(Data for analysis Opens)

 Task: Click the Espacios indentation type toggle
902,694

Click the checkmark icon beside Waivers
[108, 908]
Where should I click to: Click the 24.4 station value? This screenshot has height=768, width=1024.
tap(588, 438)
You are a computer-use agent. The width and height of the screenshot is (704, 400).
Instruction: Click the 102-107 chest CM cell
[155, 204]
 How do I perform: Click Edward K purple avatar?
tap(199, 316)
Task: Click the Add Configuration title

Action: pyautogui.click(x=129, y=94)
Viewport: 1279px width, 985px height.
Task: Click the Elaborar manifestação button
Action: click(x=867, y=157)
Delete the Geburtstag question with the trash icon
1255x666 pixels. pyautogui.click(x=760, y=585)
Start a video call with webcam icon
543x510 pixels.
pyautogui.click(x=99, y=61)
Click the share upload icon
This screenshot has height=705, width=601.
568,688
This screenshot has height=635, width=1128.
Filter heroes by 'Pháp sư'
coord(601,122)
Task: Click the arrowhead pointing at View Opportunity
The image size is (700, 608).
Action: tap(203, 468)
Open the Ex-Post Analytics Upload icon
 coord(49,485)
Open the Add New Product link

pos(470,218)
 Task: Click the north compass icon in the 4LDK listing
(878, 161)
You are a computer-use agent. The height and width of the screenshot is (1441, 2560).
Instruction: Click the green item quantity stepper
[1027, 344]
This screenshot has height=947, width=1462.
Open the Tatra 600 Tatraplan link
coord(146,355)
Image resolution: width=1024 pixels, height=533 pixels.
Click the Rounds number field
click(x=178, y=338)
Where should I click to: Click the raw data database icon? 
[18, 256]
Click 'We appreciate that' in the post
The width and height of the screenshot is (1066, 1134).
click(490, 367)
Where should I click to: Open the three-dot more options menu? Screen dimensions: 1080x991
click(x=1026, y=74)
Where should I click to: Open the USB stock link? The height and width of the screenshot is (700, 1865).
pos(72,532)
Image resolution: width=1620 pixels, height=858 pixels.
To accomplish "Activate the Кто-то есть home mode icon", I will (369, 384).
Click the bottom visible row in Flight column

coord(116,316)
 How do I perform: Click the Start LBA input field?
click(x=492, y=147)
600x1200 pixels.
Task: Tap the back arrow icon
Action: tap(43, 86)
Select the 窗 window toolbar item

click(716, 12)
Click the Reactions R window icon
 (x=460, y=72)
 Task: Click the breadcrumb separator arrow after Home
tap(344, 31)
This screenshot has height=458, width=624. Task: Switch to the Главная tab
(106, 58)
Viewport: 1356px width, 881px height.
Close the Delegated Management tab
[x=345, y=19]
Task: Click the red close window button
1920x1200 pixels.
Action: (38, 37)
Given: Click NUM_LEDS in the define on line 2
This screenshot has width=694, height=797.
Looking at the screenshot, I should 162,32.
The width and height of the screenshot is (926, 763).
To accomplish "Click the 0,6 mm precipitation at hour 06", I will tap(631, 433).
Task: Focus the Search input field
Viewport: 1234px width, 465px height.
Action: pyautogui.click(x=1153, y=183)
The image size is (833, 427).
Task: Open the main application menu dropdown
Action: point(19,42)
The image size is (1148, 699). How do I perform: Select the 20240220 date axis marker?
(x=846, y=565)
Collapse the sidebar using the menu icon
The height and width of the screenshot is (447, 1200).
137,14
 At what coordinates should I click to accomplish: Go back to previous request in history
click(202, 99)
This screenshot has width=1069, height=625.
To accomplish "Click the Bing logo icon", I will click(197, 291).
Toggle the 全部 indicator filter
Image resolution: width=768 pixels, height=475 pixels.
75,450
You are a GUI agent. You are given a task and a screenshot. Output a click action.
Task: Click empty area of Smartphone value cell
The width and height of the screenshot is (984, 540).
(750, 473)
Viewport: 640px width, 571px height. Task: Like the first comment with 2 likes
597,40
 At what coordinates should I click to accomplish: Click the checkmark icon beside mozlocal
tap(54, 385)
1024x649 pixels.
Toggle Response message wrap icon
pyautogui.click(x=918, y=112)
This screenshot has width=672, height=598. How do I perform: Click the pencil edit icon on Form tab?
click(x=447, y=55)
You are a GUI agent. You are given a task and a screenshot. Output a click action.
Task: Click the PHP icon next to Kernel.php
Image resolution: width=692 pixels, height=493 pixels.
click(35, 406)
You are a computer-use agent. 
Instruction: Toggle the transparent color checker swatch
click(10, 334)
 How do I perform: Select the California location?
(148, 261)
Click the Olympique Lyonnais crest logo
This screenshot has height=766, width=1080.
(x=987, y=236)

(Data for analysis Closes)

### Your goal
From the line that contains "How do I perform: Select the California" down to the final line of the entries, print every line exactly as it is, and only those lines.

### Task answer
 How do I perform: Select the California location?
(148, 261)
Click the Olympique Lyonnais crest logo
This screenshot has height=766, width=1080.
(x=987, y=236)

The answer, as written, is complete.